Exercise aim
Carry on the forum post about Oracle incremental snapshots taking too long to process, starting right after its final sentence.

Passage given

☆ ☆ ☆ ☆ ☆

Incremental Snapshot for Oracle Taking Too Long to Process

Helmi Aziz Muhammad

unread,

Jan 3, 2024, 3:40:53 AM1/3/24

to debezium

Hi,

Currently we have a cluster of three containerized Kafka running in a single machine. We also have a source connection to Oracle database version 12.2 with this configuration:

{
"name": "FRUITS",
"config": {
"connector.class" : "io.debezium.connector.oracle.OracleConnector",
"tasks.max" : "1",
"topic.prefix": "FRUITS",
"database.hostname" : "oracle.host.name",
"database.port" : "1521",
"database.user" : "c##dbzuser",
"database.password" : "debezium_pass",
"database.dbname" : "cdb_name",
"database.pdb.name": "pdb_name",
"table.include.list" : "C##DBZUSER.CDC_KAFKA, FRUITS_BASKET.(GREEN|BLUE|RED|PURPLE|MAGENTA|BLACK|WHITE)_BANANA, FRUITS_BASKET.(YELLOW|ORANGE|LIGHT_BLUE|NAVY|BROWN|GREY)_APPLE",
"schema.include.list": "C##DBZUSER, FRUITS_BASKET",
"errors.log.enable": true,
"include.schema.changes": true,
"decimal.handling.mode": "double",
"snapshot.mode": "initial",
"key.converter": "io.confluent.connect.avro.AvroConverter",
"value.converter": "io.confluent.connect.avro.AvroConverter",
"key.converter.schema.registry.url": "http://example.schema.registry:8085",
"value.converter.schema.registry.url": "http:// example.schema.registry :8085",
"key.converter.schemas.enable":true,
"value.converter.schemas.enable":true,
"schema.history.internal.kafka.topic": "schema_history.FRUITS",
"schema.history.internal.kafka.bootstrap.servers": "kafka-0:9092,kafka-1:9095,kafka-2:9098",
"schema.history.internal.store.only.captured.tables.ddl": true,
"log.mining.session.max.ms": 1800000,
"log.mining.batch.size.max": 1000000,
"log.mining.scn.gap.detection.gap.size.min": 500000,
"log.mining.scn.gap.detection.time.interval.max.ms": 10000,
"signal.data.collection": "FRUITS.C##DBZUSER.CDC_KAFKA",
"time.precision.mode": "connect"
}
}

The connector is working as intended to capture the changes of all selected tables in real time, but every time we wanted to do incremental snapshot, it always take too long for the Kafka connect to process the snapshot, with sometimes not wanting to capture the snapshot at all, even when the new value in the signal table has been inserted into the topic.

☆ ☆ ☆ ☆ ☆

Records shown
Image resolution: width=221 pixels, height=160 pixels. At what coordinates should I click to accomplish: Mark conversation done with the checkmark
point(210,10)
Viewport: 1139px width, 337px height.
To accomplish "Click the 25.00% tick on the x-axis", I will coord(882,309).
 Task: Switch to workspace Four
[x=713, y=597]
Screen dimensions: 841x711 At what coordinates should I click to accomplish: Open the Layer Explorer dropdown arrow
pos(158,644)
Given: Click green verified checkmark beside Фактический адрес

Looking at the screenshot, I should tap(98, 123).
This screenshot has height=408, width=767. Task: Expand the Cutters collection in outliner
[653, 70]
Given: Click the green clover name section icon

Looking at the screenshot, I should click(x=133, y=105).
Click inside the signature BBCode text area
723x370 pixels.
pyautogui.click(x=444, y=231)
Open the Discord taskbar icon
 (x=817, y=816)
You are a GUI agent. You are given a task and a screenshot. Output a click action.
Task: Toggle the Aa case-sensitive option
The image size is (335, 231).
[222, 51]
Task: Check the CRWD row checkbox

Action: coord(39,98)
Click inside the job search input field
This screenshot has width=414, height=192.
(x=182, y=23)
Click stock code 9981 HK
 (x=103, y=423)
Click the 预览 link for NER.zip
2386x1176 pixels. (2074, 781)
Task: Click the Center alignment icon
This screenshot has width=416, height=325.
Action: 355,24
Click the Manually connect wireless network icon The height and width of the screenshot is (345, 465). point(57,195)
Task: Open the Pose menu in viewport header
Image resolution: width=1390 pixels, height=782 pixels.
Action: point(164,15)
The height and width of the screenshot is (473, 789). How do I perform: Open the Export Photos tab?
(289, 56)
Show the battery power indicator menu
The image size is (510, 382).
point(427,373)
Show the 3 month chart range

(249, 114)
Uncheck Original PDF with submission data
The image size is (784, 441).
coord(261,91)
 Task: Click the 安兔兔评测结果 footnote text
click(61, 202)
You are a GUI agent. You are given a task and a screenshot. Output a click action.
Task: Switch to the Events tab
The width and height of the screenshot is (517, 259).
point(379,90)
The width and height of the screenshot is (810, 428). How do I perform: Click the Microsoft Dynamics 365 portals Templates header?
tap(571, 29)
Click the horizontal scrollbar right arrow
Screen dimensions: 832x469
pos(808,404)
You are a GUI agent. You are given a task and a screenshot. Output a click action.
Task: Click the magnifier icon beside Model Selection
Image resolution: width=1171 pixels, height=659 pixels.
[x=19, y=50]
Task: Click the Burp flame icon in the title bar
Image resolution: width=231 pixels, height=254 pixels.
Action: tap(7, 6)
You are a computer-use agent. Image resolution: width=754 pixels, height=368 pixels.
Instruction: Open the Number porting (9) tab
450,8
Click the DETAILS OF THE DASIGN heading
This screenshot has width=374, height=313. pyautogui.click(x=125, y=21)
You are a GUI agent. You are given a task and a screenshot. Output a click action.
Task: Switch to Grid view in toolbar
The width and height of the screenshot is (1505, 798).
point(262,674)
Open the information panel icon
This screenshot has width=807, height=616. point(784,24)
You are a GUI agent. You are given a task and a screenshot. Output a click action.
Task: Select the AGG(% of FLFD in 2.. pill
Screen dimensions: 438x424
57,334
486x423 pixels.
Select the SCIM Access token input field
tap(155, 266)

☆ ☆ ☆ ☆ ☆

Answer to the task
Please help me solve this issue.

Thanks,

Helmi Aziz Muhammad.

Helmi Aziz Muhammad

unread,

Jan 3, 2024, 3:56:49 AM1/3/24

to debezium

Edit: the config looks like this:

{
"name": "FRUITS",
"config": {
"connector.class" : "io.debezium.connector.oracle.OracleConnector",
"tasks.max" : "1",
"topic.prefix": "FRUITS",
"database.hostname" : "oracle.host.name",
"database.port" : "1521",
"database.user" : "c##dbzuser",
"database.password" : "debezium_pass",
"database.dbname" : "cdb_name",

"database.pdb.name": "fruits",

Chris Cranford

unread,

Jan 3, 2024, 8:41:16 AM1/3/24

to debe...@googlegroups.com

Hi,

I would suggest trying to adjust the incremental.snapshot.chunk.size [1] and see if that helps.

It's important to understand that incremental snapshots will be a tad slower than initial snapshots due to how they work. These snapshots are chunk-based, meaning that rather than issuing a single query like initial snapshots and then iterating the result set, incremental snapshots issue multiple queries over the lifetime of the snapshot. These queries used a chunk range to dictate how many rows are fetched per chunk, which defaults to only 1024. Additionally, each chunk is compared against any pending data that has been mined from Oracle and about to be sent to Kafka and de-duplicated, so there is a bit more going on with Incremental Snapshots that can affect their performance. However, Incremental Snapshots are resumable so if the connector stops or if you have to restart it for any reason, the incremental snapshot starts where it left off, not from the beginning.

Thanks,
Chris

[1]: https://debezium.io/documentation/reference/stable/connectors/oracle.html#oracle-property-incremental-snapshot-chunk-size

--
You received this message because you are subscribed to the Google Groups "debezium" group.
To unsubscribe from this group and stop receiving emails from it, send an email to debezium+u...@googlegroups.com.
To view this discussion on the web visit https://groups.google.com/d/msgid/debezium/7d019c7d-8602-431b-9a4c-2dd6cd81b0aen%40googlegroups.com.

Helmi Aziz Muhammad

unread,

Jan 3, 2024, 9:25:25 AM1/3/24

to debezium

Hello,

Thank you for the reply, Chris. I assume that in order to make the snapshot faster, I need to adjust the chunk size higher. Say that I have a proper multi-node Kafka, the table I wanted to ingest has 100 million rows, and I adjusted the chunk size into 25 million. Which one between the Kafka cluster and the database would have the performance issue? Also, would you recommend adjusting the chunk size that high in the first place for production environment where there's a rare chance to do incremental snapshot (probably like once or twice every two months)?

Thanks,

Helmi Aziz Muhammad.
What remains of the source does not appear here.